Angioplasty.Org
Most Popular Angioplasty Web Site
   
Stent Center Stent Center
with support from Medtronic Cardiovascular
Swedish Registry Reverses Conclusions:
"Drug Eluting Stents Are Not Dangerous"
Latest DES Analysis Stresses Importance of Physicians Well-Trained in Implantation Technique and Patient Follow-Up

September 2, 2007 -- Washington -- New data about the safety of drug- eluting stents (DES) translates into excellent news for thousands of patients with cardiovascular disease, according to The Society for Cardiovascular Angiography and Interventions (SCAI). These new findings also underscore the crucial importance of training physicians in the proper selection of patients, proper implantation technique, and in prescribing a strict regimen of medications that prevent blood clots in the first one to two years after DES implantation.

Findings announced this morning from the European Society of Cardiology Congress indicate that patients treated with DES benefit from a 50 percent reduction in restenosis, the re-clogging of arteries that has plagued bare metal stents, with no increased long-term risk.
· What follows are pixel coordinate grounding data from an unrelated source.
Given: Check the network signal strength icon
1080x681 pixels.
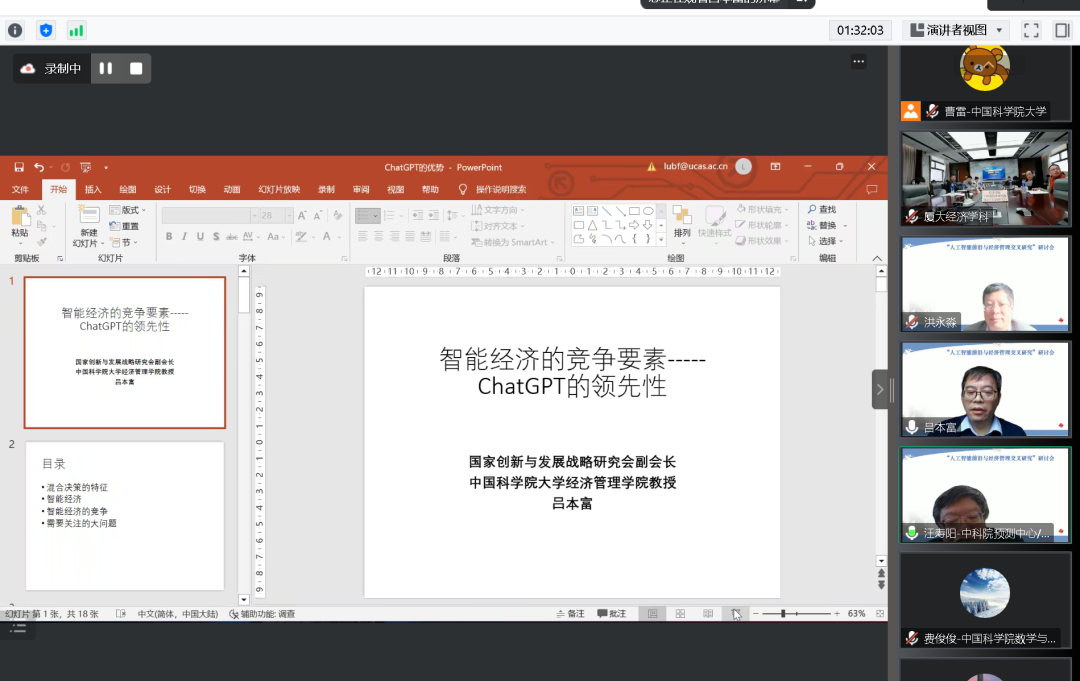Looking at the screenshot, I should coord(76,30).
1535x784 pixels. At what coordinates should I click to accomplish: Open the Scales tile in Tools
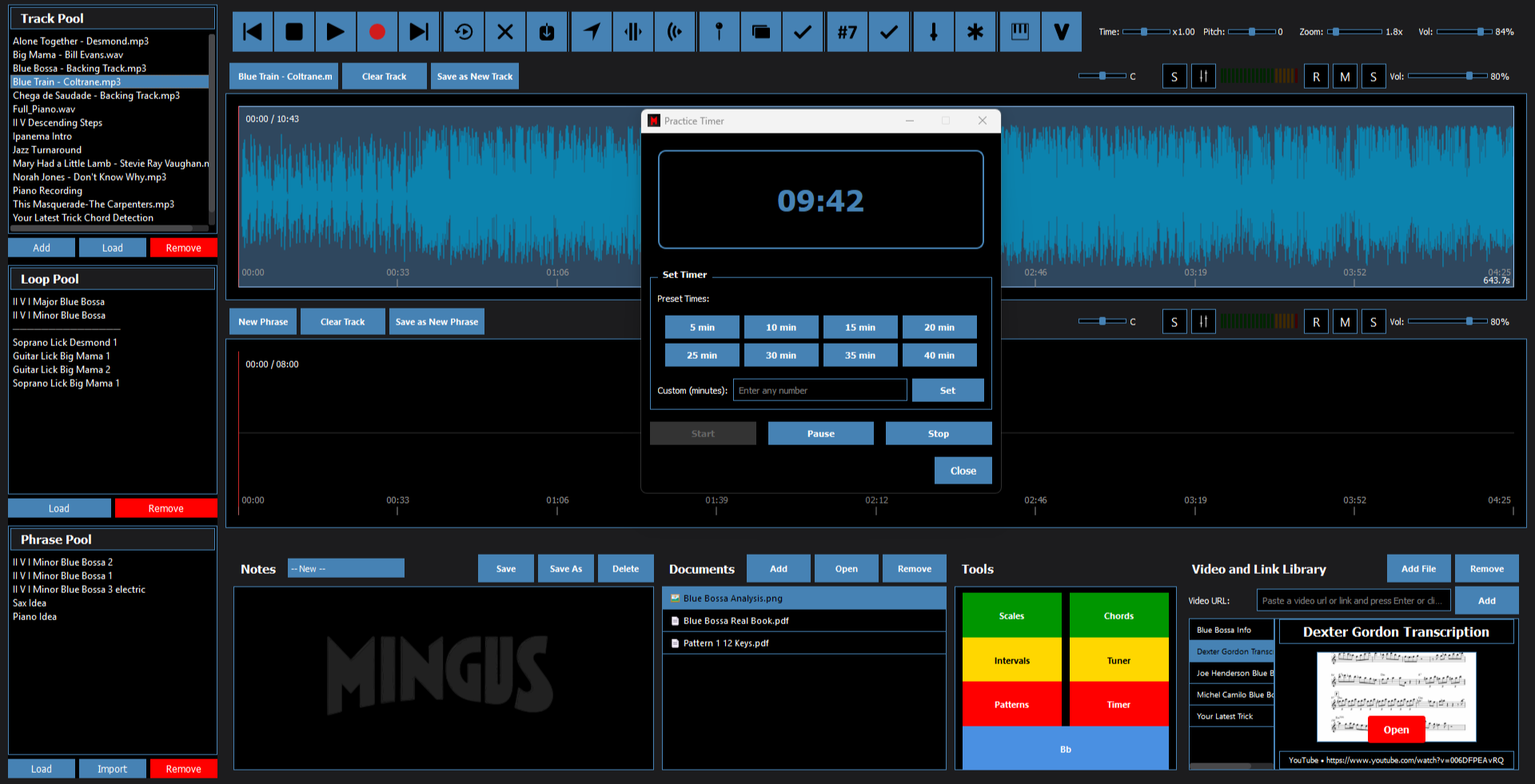(x=1011, y=615)
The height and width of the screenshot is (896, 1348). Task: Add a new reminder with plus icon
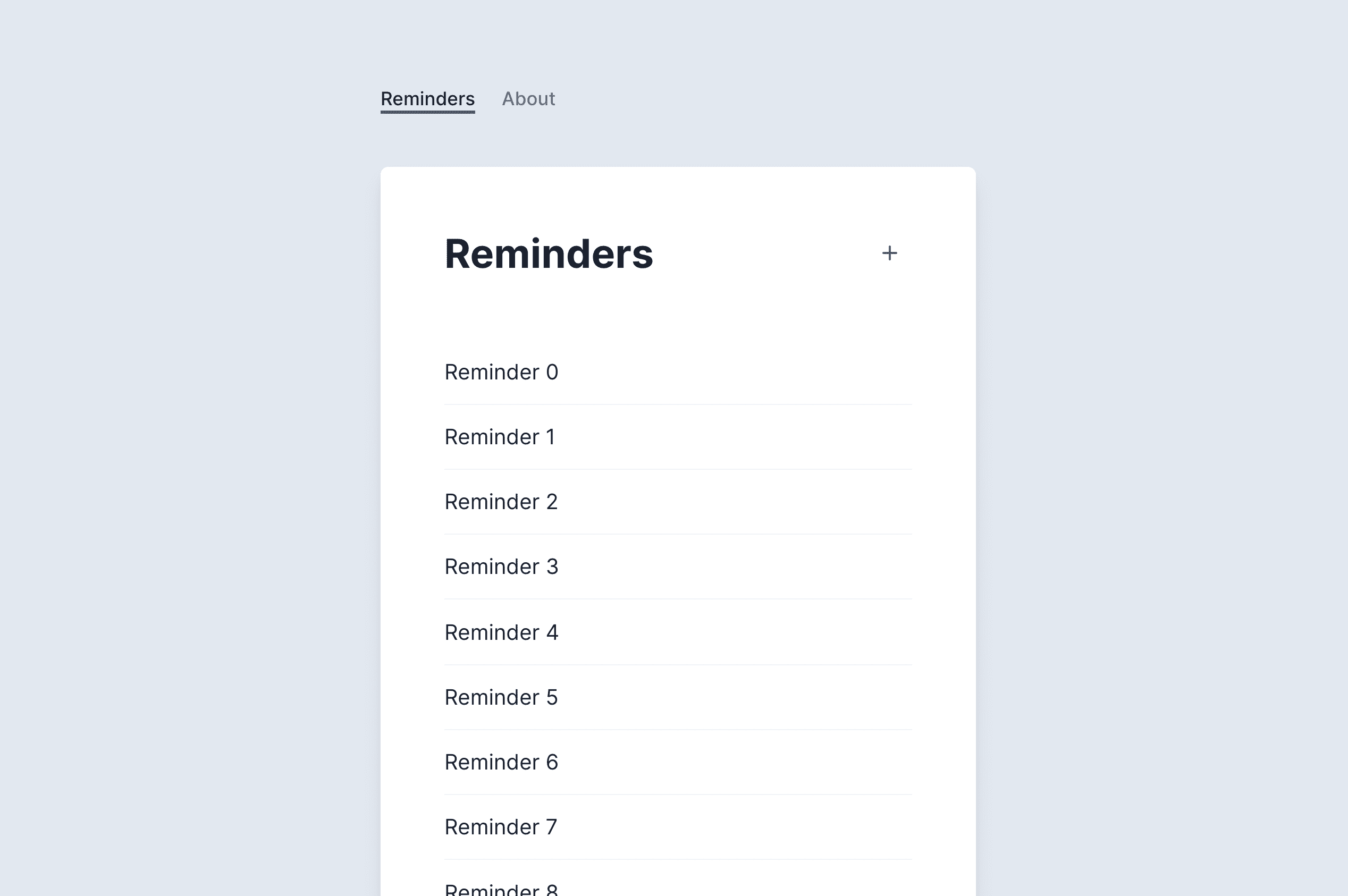889,253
This is in direct contrast to last year's findings based on shorter-term observation of patients from the same registry, which led to widespread concern about whether the devices cause dangerous blood clots and may have dissuaded some patients and their doctors from treatment with DES.

Describing the findings as "reassuring news for patients with cardiovascular disease," SCAI President Bonnie H. Weiner, M.D., FSCAI, Professor of Medicine and Interim Chair of Cardiovascular Medicine at St. Vincent Hospital at Worcester Medical Center in Worcester, MA said, "Patients and physicians have been confused about stents, and we have been concerned that last year's headlines may have prevented some patients from getting the best therapy. This report is consistent with all other data on the benefits of DES and reaffirms the value of drug-eluting stents as a highly effective tool to open blocked arteries and stop regrowth of plaque and scar tissue in those vessels."
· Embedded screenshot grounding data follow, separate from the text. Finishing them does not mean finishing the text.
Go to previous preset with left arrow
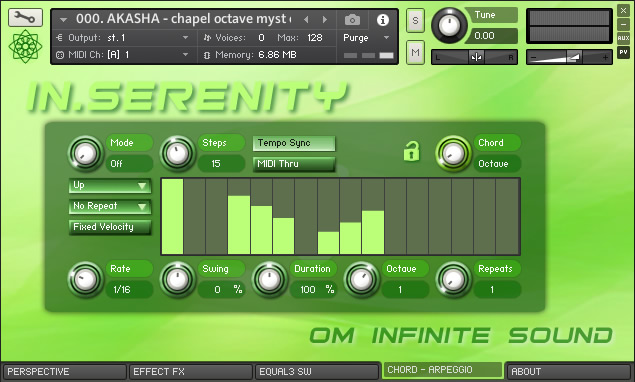 (306, 19)
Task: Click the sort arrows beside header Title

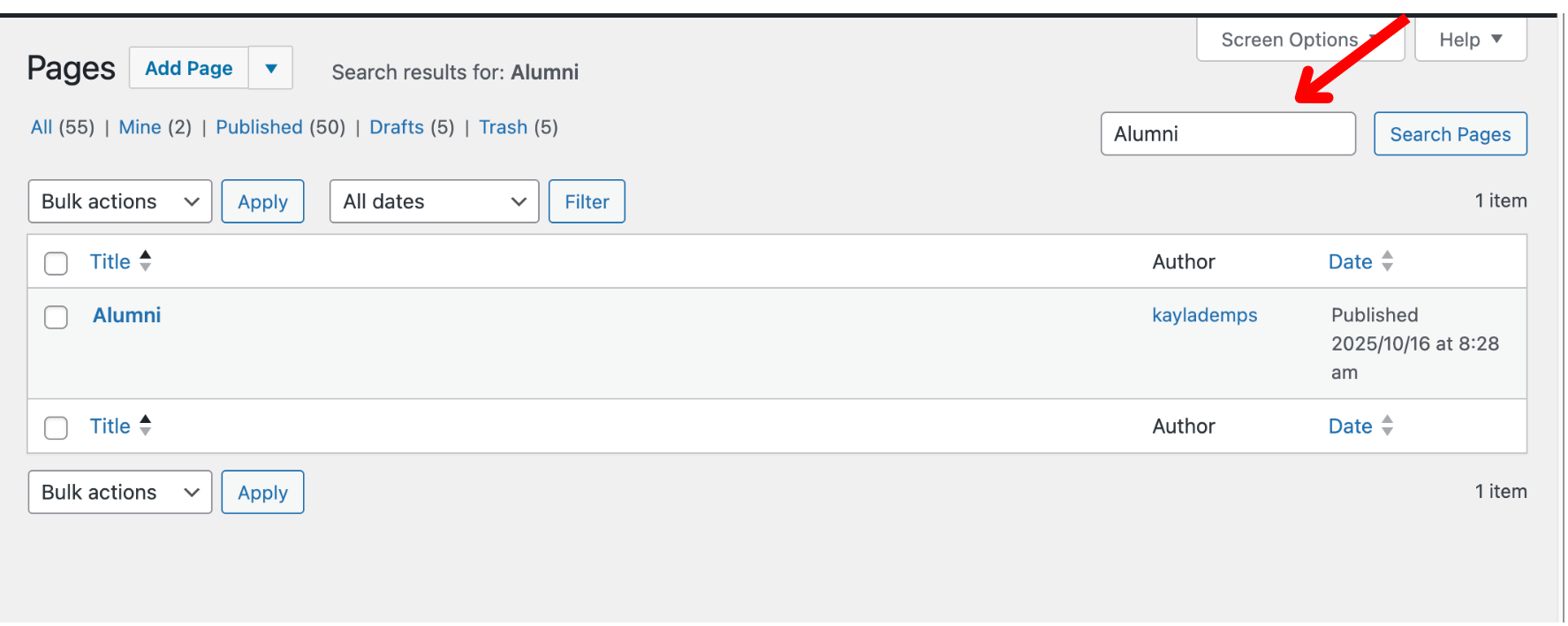Action: pos(146,261)
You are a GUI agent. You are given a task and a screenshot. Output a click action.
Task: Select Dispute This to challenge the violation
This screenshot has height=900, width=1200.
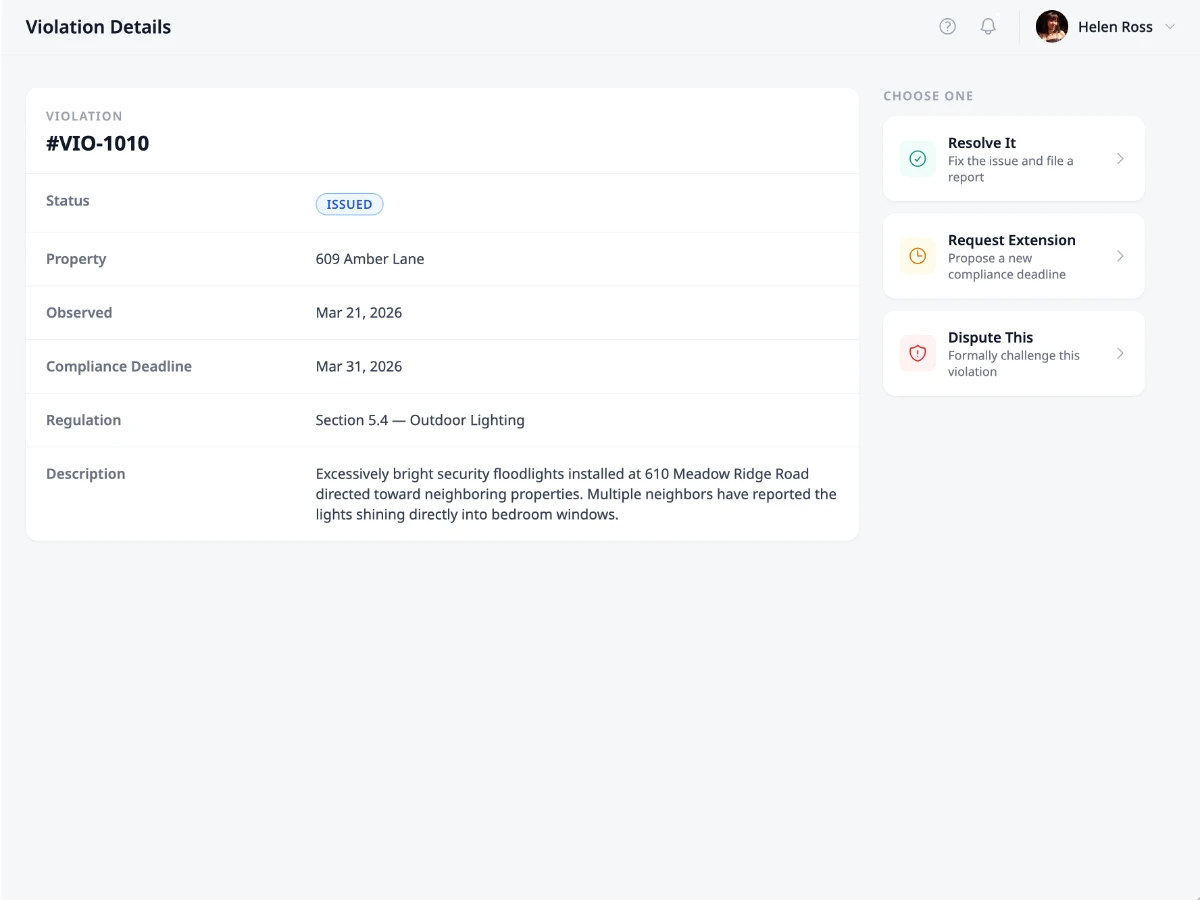click(x=1013, y=352)
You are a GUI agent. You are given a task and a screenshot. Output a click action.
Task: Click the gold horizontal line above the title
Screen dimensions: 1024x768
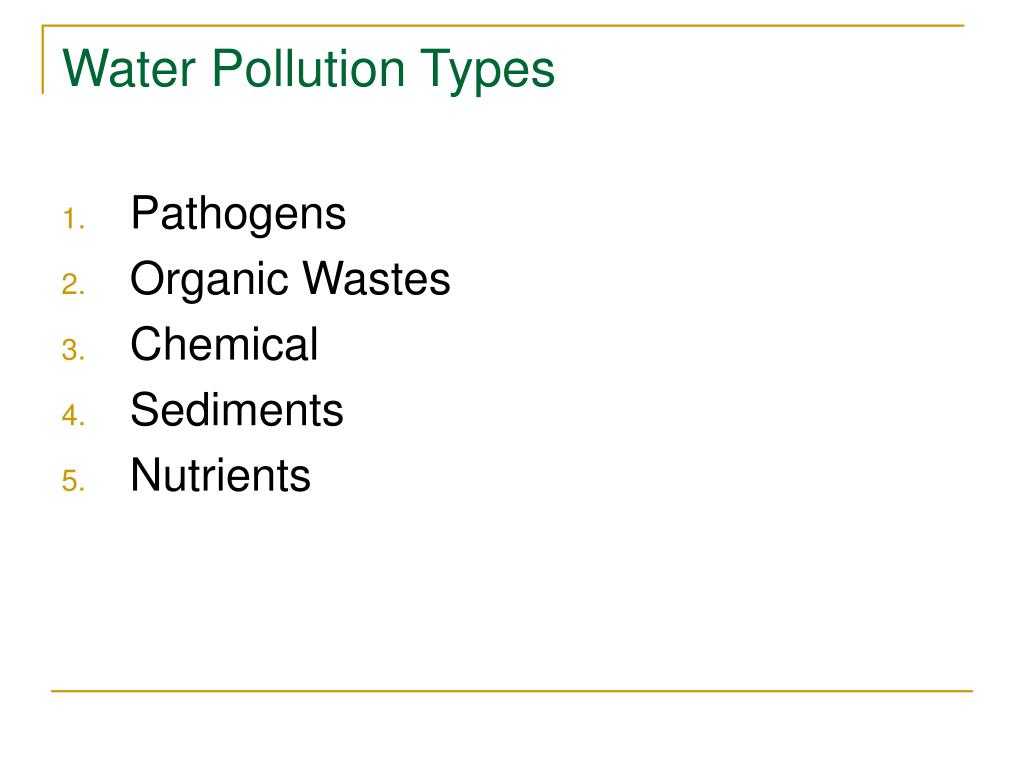[503, 25]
After tracking over 13,000 patients for up to 4 years after implantation of stents, Swedish Coronary Angiography and Angiolasty Registry (SCAAR) lead investigator Dr. Stefan James stated that "drug-eluting stents are not dangerous," but he pointed out that in a very small percentage of patients (0.5 percent per year) blood clots may form in these stents. This is in stark contrast to the 50 percent decrease in repeat artery narrowing in DES compared to in that in bare metal stents.

"The SCAAR data represent 'real-world' outcomes that show how Swedish doctors' technique improved over time because of more experience implanting drug-eluting stents resulting in improved outcomes for patients," says SCAI Secretary Steven R. Bailey, M.D., FSCAI, Interim Chief of the Division of Cardiology, Professor of Medicine and Radiology, and Janey Briscoe Distinguished Chair at the University of Texas Health Sciences Center at San Antonio. "Our patients can be reassured by these findings. If their interventional cardiologist chooses to implant a drug-eluting stent, they are receiving a safe and effective treatment."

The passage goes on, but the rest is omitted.